WHAT NEEDS TO BE DONE: Your answer should be the full set of records, printed exactly as they stand.

RECORDS SUPPLIED:
= = = = = = =

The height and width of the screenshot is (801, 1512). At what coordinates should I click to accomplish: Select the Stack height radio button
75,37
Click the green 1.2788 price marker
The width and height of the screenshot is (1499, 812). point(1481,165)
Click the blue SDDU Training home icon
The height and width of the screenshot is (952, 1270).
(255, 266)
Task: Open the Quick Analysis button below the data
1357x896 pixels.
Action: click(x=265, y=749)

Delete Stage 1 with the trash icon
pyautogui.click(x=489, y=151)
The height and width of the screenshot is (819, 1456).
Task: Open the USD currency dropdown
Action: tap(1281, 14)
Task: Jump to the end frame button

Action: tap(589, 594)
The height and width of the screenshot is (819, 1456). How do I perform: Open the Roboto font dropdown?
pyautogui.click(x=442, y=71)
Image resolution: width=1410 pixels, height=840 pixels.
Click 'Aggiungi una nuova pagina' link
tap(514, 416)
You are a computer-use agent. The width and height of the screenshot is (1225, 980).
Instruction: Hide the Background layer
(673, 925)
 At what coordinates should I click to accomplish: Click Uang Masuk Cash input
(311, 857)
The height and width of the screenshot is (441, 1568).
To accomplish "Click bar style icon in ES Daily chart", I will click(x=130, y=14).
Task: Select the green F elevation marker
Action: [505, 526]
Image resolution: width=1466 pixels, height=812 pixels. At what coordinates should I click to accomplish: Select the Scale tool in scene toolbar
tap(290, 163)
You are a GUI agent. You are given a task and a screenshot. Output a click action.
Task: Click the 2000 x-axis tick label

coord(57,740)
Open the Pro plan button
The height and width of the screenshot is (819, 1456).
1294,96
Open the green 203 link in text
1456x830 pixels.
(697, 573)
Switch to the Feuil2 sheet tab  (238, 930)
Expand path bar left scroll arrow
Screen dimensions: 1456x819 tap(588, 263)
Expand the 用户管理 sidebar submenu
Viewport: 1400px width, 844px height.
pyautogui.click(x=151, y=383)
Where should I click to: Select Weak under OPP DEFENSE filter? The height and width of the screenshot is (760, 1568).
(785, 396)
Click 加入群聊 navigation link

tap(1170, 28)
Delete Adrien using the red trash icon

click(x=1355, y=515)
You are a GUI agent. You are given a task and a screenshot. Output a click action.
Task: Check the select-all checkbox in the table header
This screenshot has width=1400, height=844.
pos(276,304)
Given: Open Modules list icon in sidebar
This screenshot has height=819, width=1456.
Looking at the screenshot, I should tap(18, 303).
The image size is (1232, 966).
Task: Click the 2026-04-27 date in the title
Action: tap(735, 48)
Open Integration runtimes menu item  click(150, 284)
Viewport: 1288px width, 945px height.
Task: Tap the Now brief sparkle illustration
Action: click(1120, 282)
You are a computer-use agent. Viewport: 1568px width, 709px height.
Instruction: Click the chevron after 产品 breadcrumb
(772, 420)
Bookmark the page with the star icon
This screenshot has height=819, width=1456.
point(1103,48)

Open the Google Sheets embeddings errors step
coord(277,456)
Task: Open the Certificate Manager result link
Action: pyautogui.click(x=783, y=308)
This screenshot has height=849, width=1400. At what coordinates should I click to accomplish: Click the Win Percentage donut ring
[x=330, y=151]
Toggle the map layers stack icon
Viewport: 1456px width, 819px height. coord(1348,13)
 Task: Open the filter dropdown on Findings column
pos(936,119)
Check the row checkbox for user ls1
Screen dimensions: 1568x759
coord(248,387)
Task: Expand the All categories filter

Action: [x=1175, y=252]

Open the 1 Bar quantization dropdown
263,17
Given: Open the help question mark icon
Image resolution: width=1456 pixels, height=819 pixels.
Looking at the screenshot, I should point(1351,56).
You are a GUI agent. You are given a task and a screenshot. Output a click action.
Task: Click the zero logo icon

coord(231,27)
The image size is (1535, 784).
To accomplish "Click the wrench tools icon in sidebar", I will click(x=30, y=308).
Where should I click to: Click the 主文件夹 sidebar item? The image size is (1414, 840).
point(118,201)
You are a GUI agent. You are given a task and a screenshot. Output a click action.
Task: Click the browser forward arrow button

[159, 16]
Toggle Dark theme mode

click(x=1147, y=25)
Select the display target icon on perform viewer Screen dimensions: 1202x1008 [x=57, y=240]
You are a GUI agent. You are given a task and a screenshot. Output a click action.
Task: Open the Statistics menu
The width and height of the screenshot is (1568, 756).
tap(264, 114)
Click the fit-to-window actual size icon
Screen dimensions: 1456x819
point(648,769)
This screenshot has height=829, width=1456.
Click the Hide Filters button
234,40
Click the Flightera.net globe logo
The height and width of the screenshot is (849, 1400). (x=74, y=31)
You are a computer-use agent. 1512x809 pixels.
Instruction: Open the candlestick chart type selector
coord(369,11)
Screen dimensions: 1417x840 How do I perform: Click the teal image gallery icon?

= = = = = = =

RESPONSE BELOW:
The height and width of the screenshot is (801, 1512). At what coordinates should I click to accomplish: Select the Stack height radio button
75,37
Click the green 1.2788 price marker
The width and height of the screenshot is (1499, 812). point(1481,165)
Click the blue SDDU Training home icon
The height and width of the screenshot is (952, 1270).
(255, 266)
Task: Open the Quick Analysis button below the data
1357x896 pixels.
Action: click(x=265, y=749)

Delete Stage 1 with the trash icon
pyautogui.click(x=489, y=151)
The height and width of the screenshot is (819, 1456).
Task: Open the USD currency dropdown
Action: tap(1281, 14)
Task: Jump to the end frame button

Action: tap(589, 594)
The height and width of the screenshot is (819, 1456). How do I perform: Open the Roboto font dropdown?
pyautogui.click(x=442, y=71)
Image resolution: width=1410 pixels, height=840 pixels.
Click 'Aggiungi una nuova pagina' link
tap(514, 416)
You are a computer-use agent. The width and height of the screenshot is (1225, 980).
Instruction: Hide the Background layer
(673, 925)
 At what coordinates should I click to accomplish: Click Uang Masuk Cash input
(311, 857)
The height and width of the screenshot is (441, 1568).
To accomplish "Click bar style icon in ES Daily chart", I will click(x=130, y=14).
Task: Select the green F elevation marker
Action: [505, 526]
Image resolution: width=1466 pixels, height=812 pixels. At what coordinates should I click to accomplish: Select the Scale tool in scene toolbar
tap(290, 163)
You are a GUI agent. You are given a task and a screenshot. Output a click action.
Task: Click the 2000 x-axis tick label

coord(57,740)
Open the Pro plan button
The height and width of the screenshot is (819, 1456).
1294,96
Open the green 203 link in text
1456x830 pixels.
(697, 573)
Switch to the Feuil2 sheet tab  (238, 930)
Expand path bar left scroll arrow
Screen dimensions: 1456x819 tap(588, 263)
Expand the 用户管理 sidebar submenu
Viewport: 1400px width, 844px height.
pyautogui.click(x=151, y=383)
Where should I click to: Select Weak under OPP DEFENSE filter? The height and width of the screenshot is (760, 1568).
(785, 396)
Click 加入群聊 navigation link

tap(1170, 28)
Delete Adrien using the red trash icon

click(x=1355, y=515)
You are a GUI agent. You are given a task and a screenshot. Output a click action.
Task: Check the select-all checkbox in the table header
This screenshot has width=1400, height=844.
pos(276,304)
Given: Open Modules list icon in sidebar
This screenshot has height=819, width=1456.
Looking at the screenshot, I should tap(18, 303).
The image size is (1232, 966).
Task: Click the 2026-04-27 date in the title
Action: tap(735, 48)
Open Integration runtimes menu item  click(150, 284)
Viewport: 1288px width, 945px height.
Task: Tap the Now brief sparkle illustration
Action: click(1120, 282)
You are a computer-use agent. Viewport: 1568px width, 709px height.
Instruction: Click the chevron after 产品 breadcrumb
(772, 420)
Bookmark the page with the star icon
This screenshot has height=819, width=1456.
point(1103,48)

Open the Google Sheets embeddings errors step
coord(277,456)
Task: Open the Certificate Manager result link
Action: pyautogui.click(x=783, y=308)
This screenshot has height=849, width=1400. At what coordinates should I click to accomplish: Click the Win Percentage donut ring
[x=330, y=151]
Toggle the map layers stack icon
Viewport: 1456px width, 819px height. coord(1348,13)
 Task: Open the filter dropdown on Findings column
pos(936,119)
Check the row checkbox for user ls1
Screen dimensions: 1568x759
coord(248,387)
Task: Expand the All categories filter

Action: [x=1175, y=252]

Open the 1 Bar quantization dropdown
263,17
Given: Open the help question mark icon
Image resolution: width=1456 pixels, height=819 pixels.
Looking at the screenshot, I should point(1351,56).
You are a GUI agent. You are given a task and a screenshot. Output a click action.
Task: Click the zero logo icon

coord(231,27)
The image size is (1535, 784).
To accomplish "Click the wrench tools icon in sidebar", I will click(x=30, y=308).
Where should I click to: Click the 主文件夹 sidebar item? The image size is (1414, 840).
point(118,201)
You are a GUI agent. You are given a task and a screenshot. Output a click action.
Task: Click the browser forward arrow button

[159, 16]
Toggle Dark theme mode

click(x=1147, y=25)
Select the display target icon on perform viewer Screen dimensions: 1202x1008 [x=57, y=240]
You are a GUI agent. You are given a task and a screenshot. Output a click action.
Task: Open the Statistics menu
The width and height of the screenshot is (1568, 756).
tap(264, 114)
Click the fit-to-window actual size icon
Screen dimensions: 1456x819
point(648,769)
This screenshot has height=829, width=1456.
Click the Hide Filters button
234,40
Click the Flightera.net globe logo
The height and width of the screenshot is (849, 1400). (x=74, y=31)
You are a computer-use agent. 1512x809 pixels.
Instruction: Open the candlestick chart type selector
coord(369,11)
Screen dimensions: 1417x840 How do I perform: Click the teal image gallery icon?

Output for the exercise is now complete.